Internal field access

This section is fairly incomplete since I haven't yet worked out a good way of searching for these

  • self->ob_refcnt in Coroutine.c
  • --Py_TYPE(self)->tp_frees; --Py_TYPE(self)->tp_allocs; in Coroutine.c (Guarded by CYTHON_COMPILING_IN_CPYTHON)
  • ObjectHandling.c accesses ob_item of tuple and list. Guarded only by CYTHON_COMPILING_IN_CPYTHON

Frames/Tracebacks

  • Coroutine.c access internal fields of PyTracebackObject (tb_frame) and PyFrameObject (f_back mainly). The alternative code paths don't really work in PyPy so this is probably the Cython feature most dependent on internal detail.
  • Exceptions.c creates a PyFrameObject using the public PyFrame_New but doesn't access the internal fields of it. This is to create exception tracebacks so is used everywhere in Cython.
  • ObjectHandling.c uses f_localsplus of frame objects only on old versions of Python I think (on new versions it's covered by vectorcall)
  • Profile.c uses frames and threadstates quite heavily - fields accessed include:
    • frame: f_trace, f_lineno (but via a macro that can become a no-op easily)
    • traceback c_tracefunc, c_traceobj, c_profilefunc, c_profileobj, use_tracing, tracing
    • CodeObject: co_flags
      These are only used if linetracing/profiling is enabled, so not required for the "normal" functioning of Cython.

Other

@matusvalo
Copy link
Contributor

I have an idea. Can we create internals documentation and add it there? Cython codebase is pretty complex so adding details about cython internals to documentation could be useful and can help people in contributing to this project. There is already HackerGuide so maybe we can extend the documentation to add also this.

@da-woods
Copy link
Contributor Author

So the background to this is that:

  • Cython uses a lot of undocumented private functions from CPython.
  • Changing those tends to break Cython and so not all Python maintainers are completely happy about it.
  • Making a list of private CPython internals is useful because:
    • it lets us know what's in danger of being broken
    • it may help find features that are useful, but aren't covered well by public APIs
  • Not all of the private internals are a problem - quite a few of them are for speed, and can be turned off with a single C define.
  • An issue possibly isn't the right place to do it. But will do for now.

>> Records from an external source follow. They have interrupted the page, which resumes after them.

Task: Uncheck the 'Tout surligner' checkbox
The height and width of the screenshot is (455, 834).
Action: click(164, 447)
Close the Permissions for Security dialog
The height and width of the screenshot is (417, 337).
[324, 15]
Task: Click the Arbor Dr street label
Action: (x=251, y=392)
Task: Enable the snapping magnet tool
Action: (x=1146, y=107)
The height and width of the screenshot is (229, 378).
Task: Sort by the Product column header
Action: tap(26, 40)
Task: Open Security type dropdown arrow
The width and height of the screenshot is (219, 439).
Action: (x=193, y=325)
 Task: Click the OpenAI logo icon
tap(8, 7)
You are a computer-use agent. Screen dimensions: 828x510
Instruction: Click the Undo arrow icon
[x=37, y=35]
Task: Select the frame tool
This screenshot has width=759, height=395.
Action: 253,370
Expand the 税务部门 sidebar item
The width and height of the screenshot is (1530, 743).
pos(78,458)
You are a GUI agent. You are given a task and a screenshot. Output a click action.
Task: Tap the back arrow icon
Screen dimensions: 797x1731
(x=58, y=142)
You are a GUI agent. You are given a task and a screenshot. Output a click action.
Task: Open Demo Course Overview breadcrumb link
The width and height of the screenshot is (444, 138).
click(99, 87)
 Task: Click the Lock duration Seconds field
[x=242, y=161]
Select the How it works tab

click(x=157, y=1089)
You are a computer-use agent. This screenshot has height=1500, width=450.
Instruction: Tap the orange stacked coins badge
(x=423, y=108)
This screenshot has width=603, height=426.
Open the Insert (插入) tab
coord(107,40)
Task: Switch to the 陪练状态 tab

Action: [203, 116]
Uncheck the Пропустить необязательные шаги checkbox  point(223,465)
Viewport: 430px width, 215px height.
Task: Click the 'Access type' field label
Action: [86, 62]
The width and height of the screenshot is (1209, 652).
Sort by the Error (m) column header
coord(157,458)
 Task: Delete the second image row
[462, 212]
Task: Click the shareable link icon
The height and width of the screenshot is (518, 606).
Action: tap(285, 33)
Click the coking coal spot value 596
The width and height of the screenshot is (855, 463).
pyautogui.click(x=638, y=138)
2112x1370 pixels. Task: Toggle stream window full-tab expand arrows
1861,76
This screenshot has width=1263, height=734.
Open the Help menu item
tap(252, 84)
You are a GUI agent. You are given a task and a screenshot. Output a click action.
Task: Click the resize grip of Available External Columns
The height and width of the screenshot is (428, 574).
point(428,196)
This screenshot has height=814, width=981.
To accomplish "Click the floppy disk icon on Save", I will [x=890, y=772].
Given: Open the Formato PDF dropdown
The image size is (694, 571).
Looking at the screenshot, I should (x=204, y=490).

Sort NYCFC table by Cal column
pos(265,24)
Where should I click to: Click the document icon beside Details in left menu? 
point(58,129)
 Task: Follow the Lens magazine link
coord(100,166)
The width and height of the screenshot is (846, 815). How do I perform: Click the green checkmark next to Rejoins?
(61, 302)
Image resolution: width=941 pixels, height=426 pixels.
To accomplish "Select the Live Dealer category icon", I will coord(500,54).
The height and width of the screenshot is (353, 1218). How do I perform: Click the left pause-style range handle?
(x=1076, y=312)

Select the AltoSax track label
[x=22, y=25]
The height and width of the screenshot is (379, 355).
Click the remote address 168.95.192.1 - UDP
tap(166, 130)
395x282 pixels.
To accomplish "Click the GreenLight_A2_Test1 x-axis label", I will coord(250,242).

Internals documentation might be useful (but unhelpful very fast if code is changed but the documentation isn't). I'm not sure this list would be a useful part of it though.

@scoder
Copy link
Contributor

scoder commented Feb 13, 2022

Thanks @da-woods for digging this up. I have a couple of comments.

  • _Py_NewReference – this can happen when copying code directly from CPython. It shouldn't happen, though, because it's an unnecessary source of friction.
  • preprocessor guards – I've put some past work into making those somewhat correct and reasonable. There's always room for improvement. With the recent changes in CPython, we'll see what remains as "CPython specific" and what needs a more concrete guard. But that seems a very fine grained decision. Sometimes it's good to just put in one or more "PY_VERSION_HEX" guards, and sometimes a change is really worth a new feature switch. And sometimes it turns out later that that decision wasn't the best one. We'll see.
  • "used for old versions of CPython. Not needed for newer versions ." – That's generally ok. Old CPython versions do not change drastically any more, so we can usually integrate with them very tightly, especially when backporting newer features (for which there is a better/official/stable API in later Python versions).
  • "Assumption that it is a macro though" – not necessarily. You are probably referring to the defined(...) check. That's usually done because PyPy defines all C-API functions as macro aliases to its own PyPy_... functions. The check (the kind that I'm thinking of) does not depend on a function being a macro, it usually just checks whether we're in the right Python version or whether the function is defined as a macro, e.g. because PyPy has started to provide it.
  • --Py_TYPE(self)->tp_frees; --Py_TYPE(self)->tp_allocs – this can probably just go. It's debugging/statistics code copied from CPython. Nice to have but doesn't hurt when it's gone.

@da-woods
Copy link
Contributor Author

"Assumption that it is a macro though" – not necessarily. You are probably referring to the defined(...) check. That's usually done because PyPy defines all C-API functions as macro aliases to its own PyPy_... functions. The check (the kind that I'm thinking of) does not depend on a function being a macro, it usually just checks whether we're in the right Python version or whether the function is defined as a macro, e.g. because PyPy has started to provide it.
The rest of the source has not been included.